Dataset records
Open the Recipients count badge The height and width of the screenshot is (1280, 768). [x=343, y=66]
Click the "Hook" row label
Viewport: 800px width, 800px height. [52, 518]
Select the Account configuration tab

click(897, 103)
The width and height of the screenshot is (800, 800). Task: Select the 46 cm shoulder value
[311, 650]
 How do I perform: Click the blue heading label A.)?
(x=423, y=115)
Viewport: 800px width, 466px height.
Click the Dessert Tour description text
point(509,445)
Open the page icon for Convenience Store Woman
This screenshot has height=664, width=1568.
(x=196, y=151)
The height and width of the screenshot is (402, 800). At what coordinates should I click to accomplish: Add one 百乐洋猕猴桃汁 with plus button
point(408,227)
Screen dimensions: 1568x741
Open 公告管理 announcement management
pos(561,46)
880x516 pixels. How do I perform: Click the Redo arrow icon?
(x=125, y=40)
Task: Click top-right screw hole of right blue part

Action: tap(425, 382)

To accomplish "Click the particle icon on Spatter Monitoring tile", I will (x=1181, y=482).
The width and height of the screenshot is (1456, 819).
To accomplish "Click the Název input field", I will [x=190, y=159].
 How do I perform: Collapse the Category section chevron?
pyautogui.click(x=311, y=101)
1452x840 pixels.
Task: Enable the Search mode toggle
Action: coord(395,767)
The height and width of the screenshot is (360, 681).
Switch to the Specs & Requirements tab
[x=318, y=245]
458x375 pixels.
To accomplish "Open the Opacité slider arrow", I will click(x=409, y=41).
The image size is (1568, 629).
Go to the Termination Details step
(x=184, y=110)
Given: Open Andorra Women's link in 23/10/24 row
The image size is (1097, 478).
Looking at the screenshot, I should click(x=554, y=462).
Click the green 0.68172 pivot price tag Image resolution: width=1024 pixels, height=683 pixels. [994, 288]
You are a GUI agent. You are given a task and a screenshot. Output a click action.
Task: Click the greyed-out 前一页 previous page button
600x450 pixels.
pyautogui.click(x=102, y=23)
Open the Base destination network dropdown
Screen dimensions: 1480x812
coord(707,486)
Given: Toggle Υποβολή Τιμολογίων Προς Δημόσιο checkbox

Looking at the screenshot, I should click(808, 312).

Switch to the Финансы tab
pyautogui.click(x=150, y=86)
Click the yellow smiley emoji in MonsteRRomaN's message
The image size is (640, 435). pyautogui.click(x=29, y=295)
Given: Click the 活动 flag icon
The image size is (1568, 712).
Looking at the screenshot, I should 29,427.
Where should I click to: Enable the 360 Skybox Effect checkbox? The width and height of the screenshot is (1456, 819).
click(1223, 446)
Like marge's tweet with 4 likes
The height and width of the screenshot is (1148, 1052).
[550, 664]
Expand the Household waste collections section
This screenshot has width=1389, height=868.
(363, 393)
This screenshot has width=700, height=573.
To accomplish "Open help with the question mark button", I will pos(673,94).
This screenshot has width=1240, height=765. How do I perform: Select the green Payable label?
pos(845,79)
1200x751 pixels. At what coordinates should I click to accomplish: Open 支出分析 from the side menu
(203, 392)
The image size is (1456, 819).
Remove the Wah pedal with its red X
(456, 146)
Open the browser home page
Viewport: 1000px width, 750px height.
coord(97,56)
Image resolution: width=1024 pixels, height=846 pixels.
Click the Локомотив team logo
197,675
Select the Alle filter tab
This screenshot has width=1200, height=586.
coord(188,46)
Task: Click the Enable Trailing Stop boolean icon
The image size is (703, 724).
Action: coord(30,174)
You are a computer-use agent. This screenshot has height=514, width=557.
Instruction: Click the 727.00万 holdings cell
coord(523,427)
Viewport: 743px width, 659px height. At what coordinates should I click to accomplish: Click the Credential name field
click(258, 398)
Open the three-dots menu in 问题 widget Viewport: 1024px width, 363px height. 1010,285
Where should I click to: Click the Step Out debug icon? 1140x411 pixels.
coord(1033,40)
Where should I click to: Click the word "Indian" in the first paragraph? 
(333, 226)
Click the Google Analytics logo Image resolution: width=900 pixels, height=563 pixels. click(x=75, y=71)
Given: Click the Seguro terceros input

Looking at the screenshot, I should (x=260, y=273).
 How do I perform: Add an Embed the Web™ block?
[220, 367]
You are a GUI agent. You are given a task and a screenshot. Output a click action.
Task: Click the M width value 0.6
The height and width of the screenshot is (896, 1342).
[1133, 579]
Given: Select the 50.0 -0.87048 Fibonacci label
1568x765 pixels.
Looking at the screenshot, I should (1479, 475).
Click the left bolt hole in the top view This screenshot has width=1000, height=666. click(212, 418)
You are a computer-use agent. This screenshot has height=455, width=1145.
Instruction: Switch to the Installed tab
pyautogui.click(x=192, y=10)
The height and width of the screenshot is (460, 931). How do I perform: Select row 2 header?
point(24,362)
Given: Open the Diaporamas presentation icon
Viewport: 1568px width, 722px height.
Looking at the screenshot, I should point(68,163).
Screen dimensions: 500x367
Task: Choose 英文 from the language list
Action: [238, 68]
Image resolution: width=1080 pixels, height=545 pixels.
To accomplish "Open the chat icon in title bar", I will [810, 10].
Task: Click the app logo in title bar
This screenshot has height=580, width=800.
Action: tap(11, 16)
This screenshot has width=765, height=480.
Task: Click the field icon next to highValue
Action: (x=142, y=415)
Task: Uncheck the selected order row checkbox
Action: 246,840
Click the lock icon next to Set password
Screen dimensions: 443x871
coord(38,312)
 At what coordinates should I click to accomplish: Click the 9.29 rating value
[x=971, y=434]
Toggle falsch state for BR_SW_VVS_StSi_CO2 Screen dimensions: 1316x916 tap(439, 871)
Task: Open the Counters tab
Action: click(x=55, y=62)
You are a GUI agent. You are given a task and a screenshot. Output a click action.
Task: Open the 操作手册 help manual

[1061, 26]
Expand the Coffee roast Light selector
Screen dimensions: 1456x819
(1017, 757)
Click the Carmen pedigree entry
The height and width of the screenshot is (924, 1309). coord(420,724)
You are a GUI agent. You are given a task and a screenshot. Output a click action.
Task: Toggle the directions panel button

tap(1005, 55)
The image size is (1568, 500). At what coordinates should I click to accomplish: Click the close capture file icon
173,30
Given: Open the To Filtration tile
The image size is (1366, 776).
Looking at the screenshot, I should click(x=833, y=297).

TASK GOAL :: Copy every line of the dataset records above verbatim.

RESPONSE TO THE TASK ::
Open the Recipients count badge The height and width of the screenshot is (1280, 768). [x=343, y=66]
Click the "Hook" row label
Viewport: 800px width, 800px height. [52, 518]
Select the Account configuration tab

click(897, 103)
The width and height of the screenshot is (800, 800). Task: Select the 46 cm shoulder value
[311, 650]
 How do I perform: Click the blue heading label A.)?
(x=423, y=115)
Viewport: 800px width, 466px height.
Click the Dessert Tour description text
point(509,445)
Open the page icon for Convenience Store Woman
This screenshot has height=664, width=1568.
(x=196, y=151)
The height and width of the screenshot is (402, 800). At what coordinates should I click to accomplish: Add one 百乐洋猕猴桃汁 with plus button
point(408,227)
Screen dimensions: 1568x741
Open 公告管理 announcement management
pos(561,46)
880x516 pixels. How do I perform: Click the Redo arrow icon?
(x=125, y=40)
Task: Click top-right screw hole of right blue part

Action: tap(425, 382)

To accomplish "Click the particle icon on Spatter Monitoring tile", I will (x=1181, y=482).
The width and height of the screenshot is (1456, 819).
To accomplish "Click the Název input field", I will [x=190, y=159].
 How do I perform: Collapse the Category section chevron?
pyautogui.click(x=311, y=101)
1452x840 pixels.
Task: Enable the Search mode toggle
Action: coord(395,767)
The height and width of the screenshot is (360, 681).
Switch to the Specs & Requirements tab
[x=318, y=245]
458x375 pixels.
To accomplish "Open the Opacité slider arrow", I will click(x=409, y=41).
The image size is (1568, 629).
Go to the Termination Details step
(x=184, y=110)
Given: Open Andorra Women's link in 23/10/24 row
The image size is (1097, 478).
Looking at the screenshot, I should click(x=554, y=462).
Click the green 0.68172 pivot price tag Image resolution: width=1024 pixels, height=683 pixels. [994, 288]
You are a GUI agent. You are given a task and a screenshot. Output a click action.
Task: Click the greyed-out 前一页 previous page button
600x450 pixels.
pyautogui.click(x=102, y=23)
Open the Base destination network dropdown
Screen dimensions: 1480x812
coord(707,486)
Given: Toggle Υποβολή Τιμολογίων Προς Δημόσιο checkbox

Looking at the screenshot, I should click(808, 312).

Switch to the Финансы tab
pyautogui.click(x=150, y=86)
Click the yellow smiley emoji in MonsteRRomaN's message
The image size is (640, 435). pyautogui.click(x=29, y=295)
Given: Click the 活动 flag icon
The image size is (1568, 712).
Looking at the screenshot, I should 29,427.
Where should I click to: Enable the 360 Skybox Effect checkbox? The width and height of the screenshot is (1456, 819).
click(1223, 446)
Like marge's tweet with 4 likes
The height and width of the screenshot is (1148, 1052).
[550, 664]
Expand the Household waste collections section
This screenshot has width=1389, height=868.
(363, 393)
This screenshot has width=700, height=573.
To accomplish "Open help with the question mark button", I will pos(673,94).
This screenshot has width=1240, height=765. How do I perform: Select the green Payable label?
pos(845,79)
1200x751 pixels. At what coordinates should I click to accomplish: Open 支出分析 from the side menu
(203, 392)
The image size is (1456, 819).
Remove the Wah pedal with its red X
(456, 146)
Open the browser home page
Viewport: 1000px width, 750px height.
coord(97,56)
Image resolution: width=1024 pixels, height=846 pixels.
Click the Локомотив team logo
197,675
Select the Alle filter tab
This screenshot has width=1200, height=586.
coord(188,46)
Task: Click the Enable Trailing Stop boolean icon
The image size is (703, 724).
Action: coord(30,174)
You are a computer-use agent. This screenshot has height=514, width=557.
Instruction: Click the 727.00万 holdings cell
coord(523,427)
Viewport: 743px width, 659px height. At what coordinates should I click to accomplish: Click the Credential name field
click(258, 398)
Open the three-dots menu in 问题 widget Viewport: 1024px width, 363px height. 1010,285
Where should I click to: Click the Step Out debug icon? 1140x411 pixels.
coord(1033,40)
Where should I click to: Click the word "Indian" in the first paragraph? 
(333, 226)
Click the Google Analytics logo Image resolution: width=900 pixels, height=563 pixels. click(x=75, y=71)
Given: Click the Seguro terceros input

Looking at the screenshot, I should (x=260, y=273).
 How do I perform: Add an Embed the Web™ block?
[220, 367]
You are a GUI agent. You are given a task and a screenshot. Output a click action.
Task: Click the M width value 0.6
The height and width of the screenshot is (896, 1342).
[1133, 579]
Given: Select the 50.0 -0.87048 Fibonacci label
1568x765 pixels.
Looking at the screenshot, I should (1479, 475).
Click the left bolt hole in the top view This screenshot has width=1000, height=666. click(212, 418)
You are a computer-use agent. This screenshot has height=455, width=1145.
Instruction: Switch to the Installed tab
pyautogui.click(x=192, y=10)
The height and width of the screenshot is (460, 931). How do I perform: Select row 2 header?
point(24,362)
Given: Open the Diaporamas presentation icon
Viewport: 1568px width, 722px height.
Looking at the screenshot, I should point(68,163).
Screen dimensions: 500x367
Task: Choose 英文 from the language list
Action: [238, 68]
Image resolution: width=1080 pixels, height=545 pixels.
To accomplish "Open the chat icon in title bar", I will [810, 10].
Task: Click the app logo in title bar
This screenshot has height=580, width=800.
Action: tap(11, 16)
This screenshot has width=765, height=480.
Task: Click the field icon next to highValue
Action: (x=142, y=415)
Task: Uncheck the selected order row checkbox
Action: 246,840
Click the lock icon next to Set password
Screen dimensions: 443x871
coord(38,312)
 At what coordinates should I click to accomplish: Click the 9.29 rating value
[x=971, y=434]
Toggle falsch state for BR_SW_VVS_StSi_CO2 Screen dimensions: 1316x916 tap(439, 871)
Task: Open the Counters tab
Action: click(x=55, y=62)
You are a GUI agent. You are given a task and a screenshot. Output a click action.
Task: Open the 操作手册 help manual

[1061, 26]
Expand the Coffee roast Light selector
Screen dimensions: 1456x819
(1017, 757)
Click the Carmen pedigree entry
The height and width of the screenshot is (924, 1309). coord(420,724)
You are a GUI agent. You are given a task and a screenshot. Output a click action.
Task: Toggle the directions panel button

tap(1005, 55)
The image size is (1568, 500). At what coordinates should I click to accomplish: Click the close capture file icon
173,30
Given: Open the To Filtration tile
The image size is (1366, 776).
Looking at the screenshot, I should click(x=833, y=297).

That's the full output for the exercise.